Glycines from the APP GXXXG/GXXXA Transmembrane Motifs Promote Formation of Pathogenic Aβ Oligomers in Cells

Alzheimer's disease (AD) is the most common neurodegenerative disorder characterized by progressive cognitive decline leading to dementia. The amyloid precursor protein (APP) is a ubiquitous type I transmembrane (TM) protein sequentially processed to generate the beta-amyloid peptide (A beta), the major constituent of senile plaques that are typical AD lesions. There is a growing body of evidence that soluble A beta oligomers correlate with clinical symptoms associated with the disease. The A beta sequence begins in the extracellular juxtamembrane region of APP and includes roughly half of the TM domain. This region contains GXXXG and GXXXA motifs, which are critical for both TM protein interactions and fibrillogenic properties of peptides derived from TM alpha-helices. Glycine-to-leucine mutations of these motifs were previously shown to affect APP processing and A beta production in cells. However, the detailed contribution of these motifs to APP dimerization, their relation to processing, and the conformational changes they can induce within A beta species remains undefined. Here, we describe highly resistant A beta 42 oligomers that are produced in cellular membrane compartments. They are formed in cells by processing of the APP amyloidogenic C-terminal fragment (C99), or by direct expression of a peptide corresponding to A beta 42, but not to A beta 40. By a point-mutation approach, we demonstrate that glycine-to-leucine mutations in the G(29)XXXG(33) and G(38)XXXA(42) motifs dramatically affect the A beta oligomerization process.

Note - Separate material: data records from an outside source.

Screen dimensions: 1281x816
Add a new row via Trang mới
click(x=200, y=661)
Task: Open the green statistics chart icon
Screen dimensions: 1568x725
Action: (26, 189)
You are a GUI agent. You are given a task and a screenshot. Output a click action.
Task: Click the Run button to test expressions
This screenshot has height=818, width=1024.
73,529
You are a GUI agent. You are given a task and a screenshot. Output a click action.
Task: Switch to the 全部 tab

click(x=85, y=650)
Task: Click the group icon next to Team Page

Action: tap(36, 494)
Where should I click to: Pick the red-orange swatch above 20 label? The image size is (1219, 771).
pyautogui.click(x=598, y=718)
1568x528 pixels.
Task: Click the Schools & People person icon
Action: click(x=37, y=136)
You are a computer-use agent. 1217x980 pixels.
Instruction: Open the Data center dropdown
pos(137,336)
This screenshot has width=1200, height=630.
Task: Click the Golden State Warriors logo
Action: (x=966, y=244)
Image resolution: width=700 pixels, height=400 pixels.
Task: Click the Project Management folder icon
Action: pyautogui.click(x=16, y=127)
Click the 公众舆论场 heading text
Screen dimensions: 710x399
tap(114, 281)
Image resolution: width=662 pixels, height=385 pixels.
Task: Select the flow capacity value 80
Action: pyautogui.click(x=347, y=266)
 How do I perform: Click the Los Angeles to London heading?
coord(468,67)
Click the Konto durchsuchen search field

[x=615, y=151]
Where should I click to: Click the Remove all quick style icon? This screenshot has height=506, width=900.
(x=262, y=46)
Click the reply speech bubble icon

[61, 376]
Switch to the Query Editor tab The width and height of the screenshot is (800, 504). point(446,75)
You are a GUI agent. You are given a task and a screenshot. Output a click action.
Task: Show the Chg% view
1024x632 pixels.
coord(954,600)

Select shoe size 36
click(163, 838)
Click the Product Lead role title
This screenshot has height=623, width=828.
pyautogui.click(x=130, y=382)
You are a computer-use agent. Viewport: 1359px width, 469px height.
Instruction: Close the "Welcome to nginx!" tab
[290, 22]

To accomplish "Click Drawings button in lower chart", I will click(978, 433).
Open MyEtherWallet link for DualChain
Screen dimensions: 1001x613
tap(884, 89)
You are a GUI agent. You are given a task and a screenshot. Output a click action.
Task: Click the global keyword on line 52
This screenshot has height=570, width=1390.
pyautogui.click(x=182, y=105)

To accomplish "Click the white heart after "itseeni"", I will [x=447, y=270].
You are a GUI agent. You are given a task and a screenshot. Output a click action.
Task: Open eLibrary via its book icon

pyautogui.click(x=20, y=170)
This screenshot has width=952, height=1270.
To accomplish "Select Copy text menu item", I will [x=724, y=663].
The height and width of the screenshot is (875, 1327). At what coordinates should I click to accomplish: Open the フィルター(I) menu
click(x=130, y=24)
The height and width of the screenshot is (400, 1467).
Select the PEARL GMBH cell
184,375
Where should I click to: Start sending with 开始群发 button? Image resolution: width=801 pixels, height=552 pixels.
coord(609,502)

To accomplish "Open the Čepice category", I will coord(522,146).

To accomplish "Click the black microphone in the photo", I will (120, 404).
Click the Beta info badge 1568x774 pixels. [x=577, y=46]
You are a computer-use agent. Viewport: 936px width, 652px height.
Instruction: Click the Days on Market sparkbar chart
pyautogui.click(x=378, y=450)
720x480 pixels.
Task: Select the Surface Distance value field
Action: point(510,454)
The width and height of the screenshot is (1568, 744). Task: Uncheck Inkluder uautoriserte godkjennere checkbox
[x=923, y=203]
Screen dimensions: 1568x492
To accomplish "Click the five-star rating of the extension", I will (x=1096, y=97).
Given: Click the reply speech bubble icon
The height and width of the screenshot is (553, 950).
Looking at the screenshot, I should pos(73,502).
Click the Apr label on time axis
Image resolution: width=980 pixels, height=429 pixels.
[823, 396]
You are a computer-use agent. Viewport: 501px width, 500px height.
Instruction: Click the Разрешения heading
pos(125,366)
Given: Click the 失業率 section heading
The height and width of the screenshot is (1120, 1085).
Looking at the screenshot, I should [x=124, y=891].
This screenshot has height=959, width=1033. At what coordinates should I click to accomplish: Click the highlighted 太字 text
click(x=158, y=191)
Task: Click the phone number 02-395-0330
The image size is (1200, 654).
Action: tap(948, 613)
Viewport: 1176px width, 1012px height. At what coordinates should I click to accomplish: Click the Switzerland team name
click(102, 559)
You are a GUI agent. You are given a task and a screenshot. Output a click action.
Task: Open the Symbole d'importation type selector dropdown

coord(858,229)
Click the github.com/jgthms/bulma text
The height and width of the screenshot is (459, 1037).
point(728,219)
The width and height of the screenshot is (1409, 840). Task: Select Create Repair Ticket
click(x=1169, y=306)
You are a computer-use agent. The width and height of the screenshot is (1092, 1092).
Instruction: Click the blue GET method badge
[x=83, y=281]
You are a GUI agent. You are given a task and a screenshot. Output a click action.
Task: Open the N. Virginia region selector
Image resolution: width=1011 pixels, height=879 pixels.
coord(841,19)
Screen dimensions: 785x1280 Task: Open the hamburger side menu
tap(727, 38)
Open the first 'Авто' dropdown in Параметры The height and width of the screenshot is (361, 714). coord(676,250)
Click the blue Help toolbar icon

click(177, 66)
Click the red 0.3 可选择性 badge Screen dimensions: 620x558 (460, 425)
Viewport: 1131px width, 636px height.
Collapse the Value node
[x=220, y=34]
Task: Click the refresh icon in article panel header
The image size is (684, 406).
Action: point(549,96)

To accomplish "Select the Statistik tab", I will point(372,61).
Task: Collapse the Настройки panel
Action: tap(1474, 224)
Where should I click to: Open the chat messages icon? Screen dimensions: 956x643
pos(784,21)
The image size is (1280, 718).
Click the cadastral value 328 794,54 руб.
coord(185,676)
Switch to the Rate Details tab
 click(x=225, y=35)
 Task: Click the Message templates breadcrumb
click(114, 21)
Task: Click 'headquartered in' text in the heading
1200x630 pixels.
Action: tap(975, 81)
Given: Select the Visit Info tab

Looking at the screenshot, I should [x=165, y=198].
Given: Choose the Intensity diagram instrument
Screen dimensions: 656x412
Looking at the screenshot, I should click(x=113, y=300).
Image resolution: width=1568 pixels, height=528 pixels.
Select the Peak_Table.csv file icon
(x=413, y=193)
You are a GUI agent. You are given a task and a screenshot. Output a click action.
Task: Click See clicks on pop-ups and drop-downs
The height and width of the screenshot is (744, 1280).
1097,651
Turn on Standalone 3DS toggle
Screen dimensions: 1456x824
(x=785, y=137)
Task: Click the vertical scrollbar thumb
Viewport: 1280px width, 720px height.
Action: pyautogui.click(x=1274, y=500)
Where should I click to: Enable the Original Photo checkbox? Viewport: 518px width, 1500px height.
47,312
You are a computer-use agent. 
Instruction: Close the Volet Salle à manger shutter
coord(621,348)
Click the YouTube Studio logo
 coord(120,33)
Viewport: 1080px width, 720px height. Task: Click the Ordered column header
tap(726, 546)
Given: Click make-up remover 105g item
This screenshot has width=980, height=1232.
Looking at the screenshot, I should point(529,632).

G33 and G38 in these motifs are specifically involved in A beta oligomerization; the G33L mutation strongly promotes oligomerization, while G38L blocks it with a dominant effect on G33 residue modification. Finally, we report that the secreted A beta 42 oligomers display pathological properties consistent with their suggested role in AD, but do not induce toxicity in survival assays with neuronal cells. Exposure of neurons to these A beta 42 oligomers dramatically affects neuronal differentiation and, consequently, neuronal network maturation.